=== PROMPT ===
Give the records from the start through the line holding "pos(223,261)", inclusive, as a two-column CSV with the columns instruction and location. Use one row per record, put each field in quotes with line breaks replaced by spaces, and leave out the pictures.

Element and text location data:
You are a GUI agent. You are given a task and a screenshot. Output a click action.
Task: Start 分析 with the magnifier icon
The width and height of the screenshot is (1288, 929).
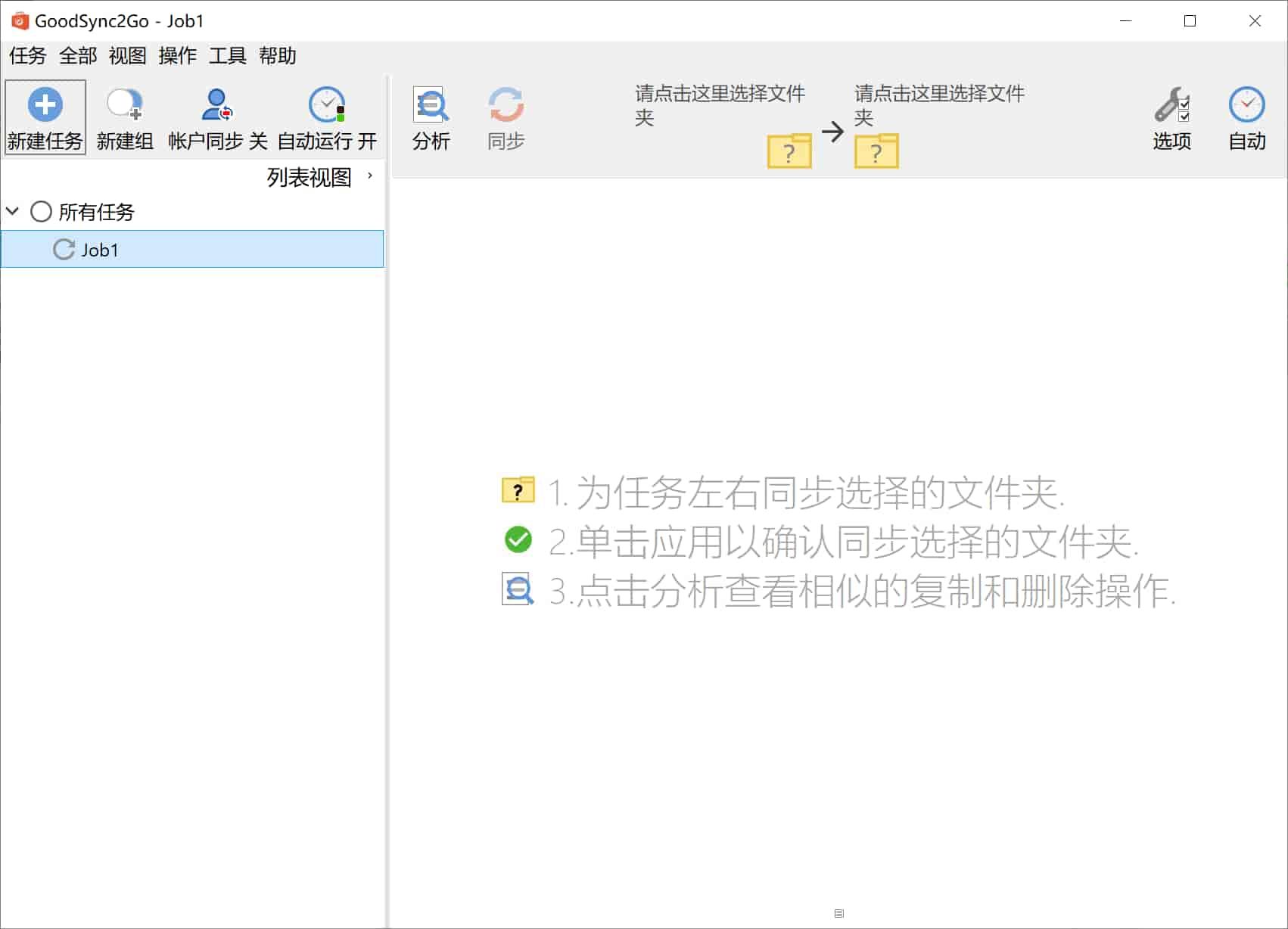(x=431, y=106)
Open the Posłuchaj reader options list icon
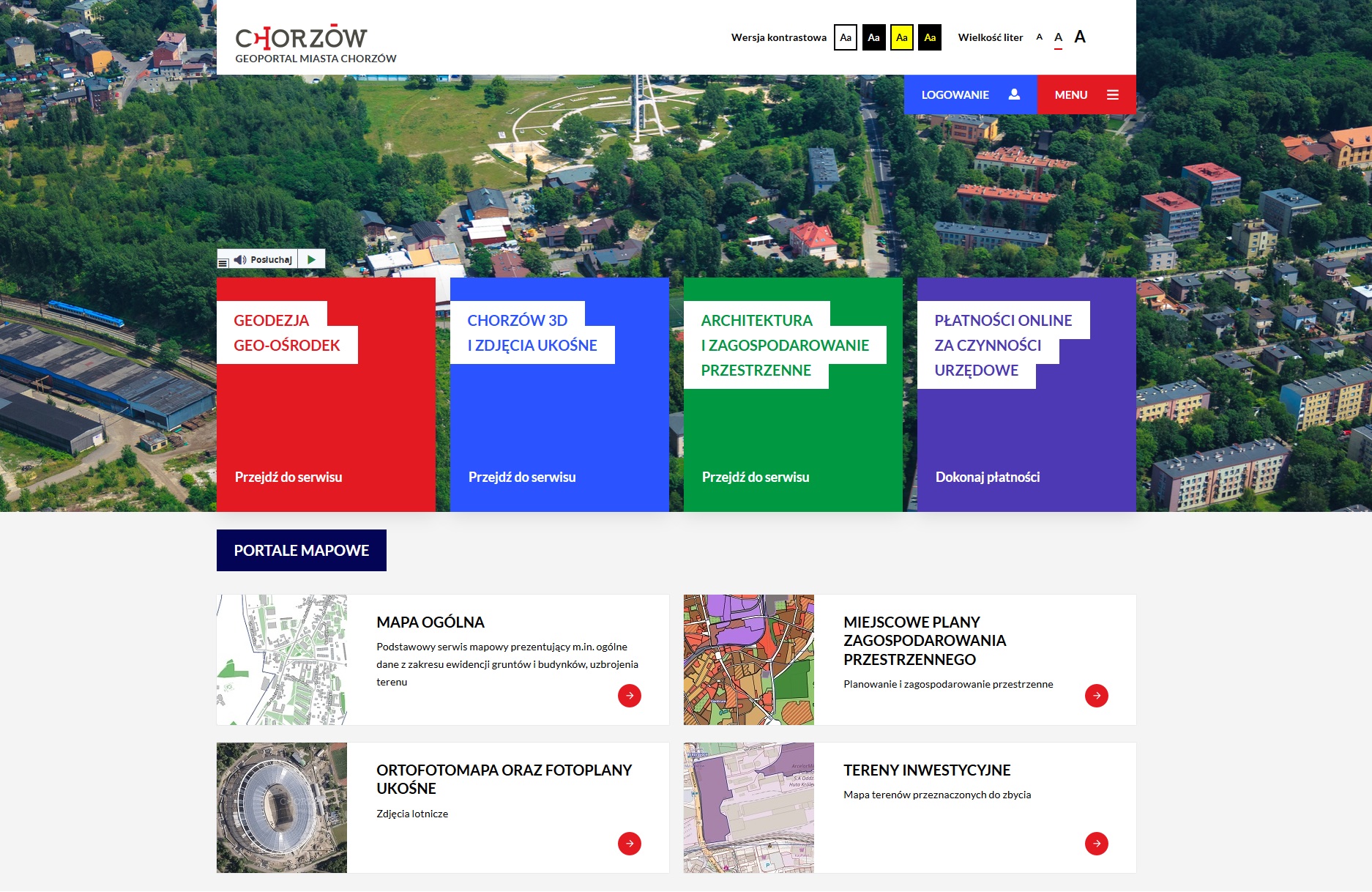 pos(223,261)
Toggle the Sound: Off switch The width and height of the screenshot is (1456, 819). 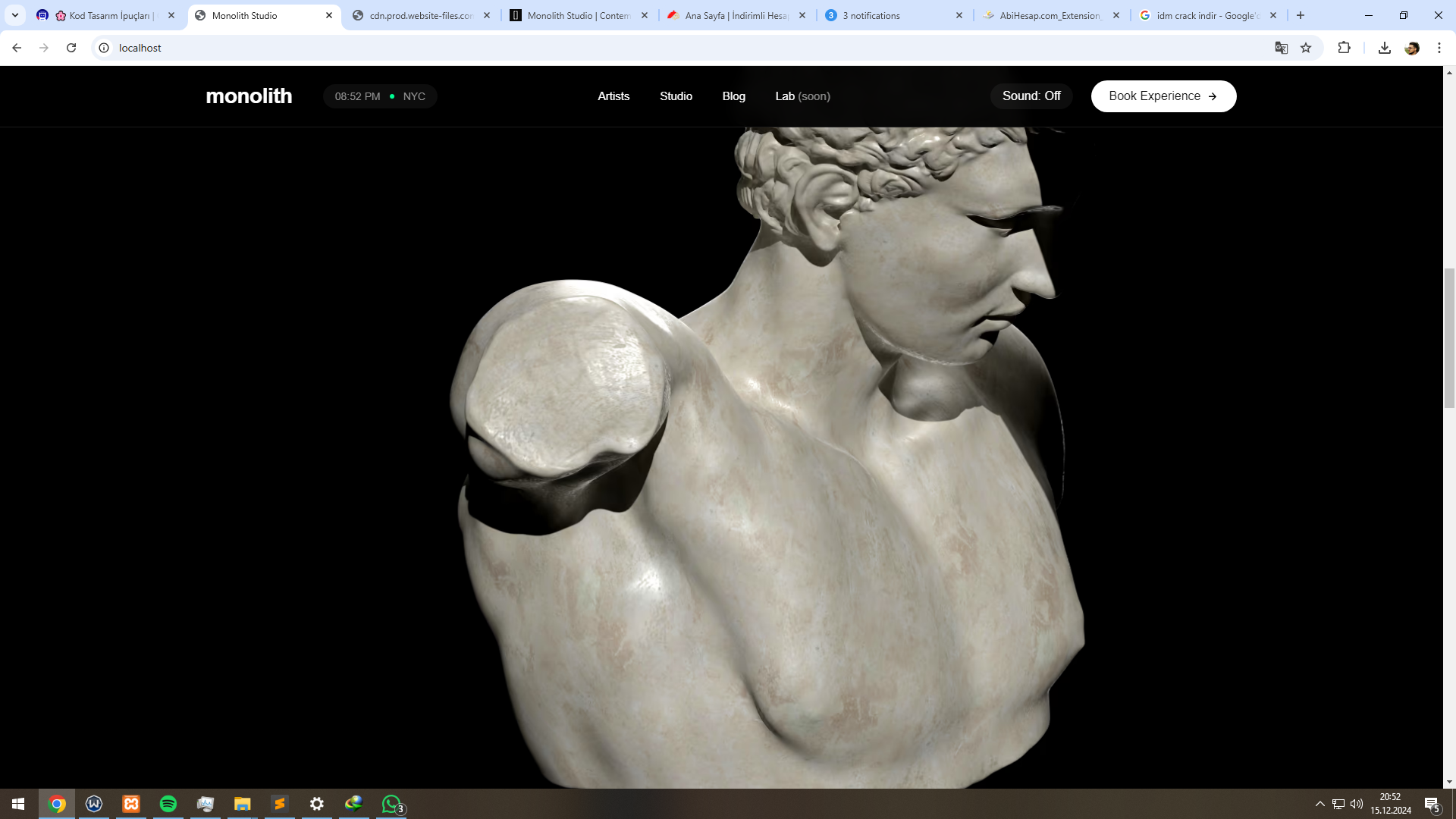click(x=1031, y=96)
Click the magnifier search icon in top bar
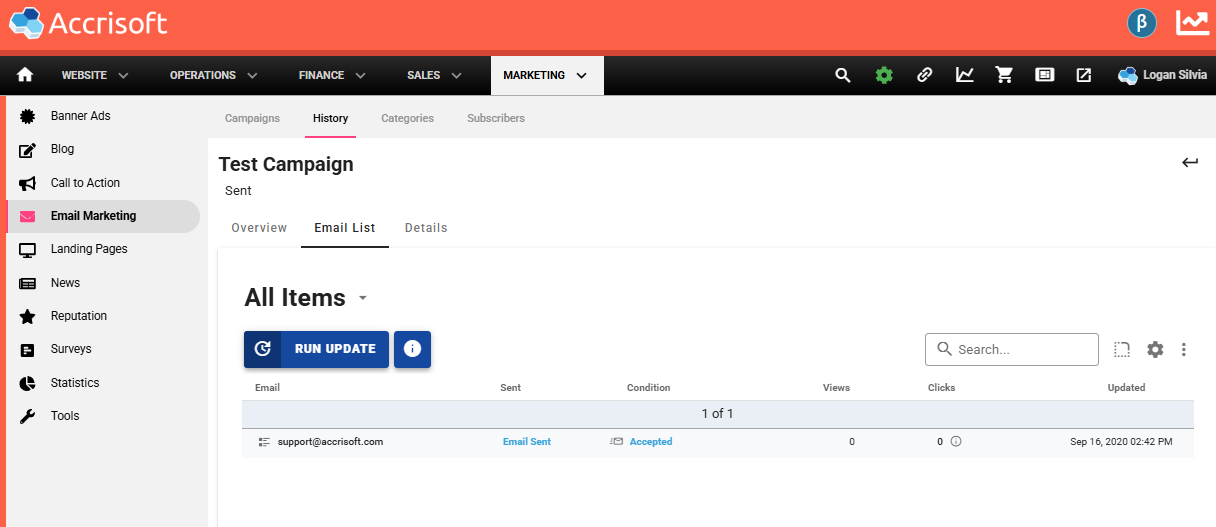The width and height of the screenshot is (1216, 527). 843,75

=== WORKED SOLUTION ===
instruction,location
"You are a GUI agent. You are given a task and a screenshot. Output a click action. Task: Start 分析 with the magnifier icon The width and height of the screenshot is (1288, 929).","(x=431, y=106)"
"Open the Posłuchaj reader options list icon","pos(223,261)"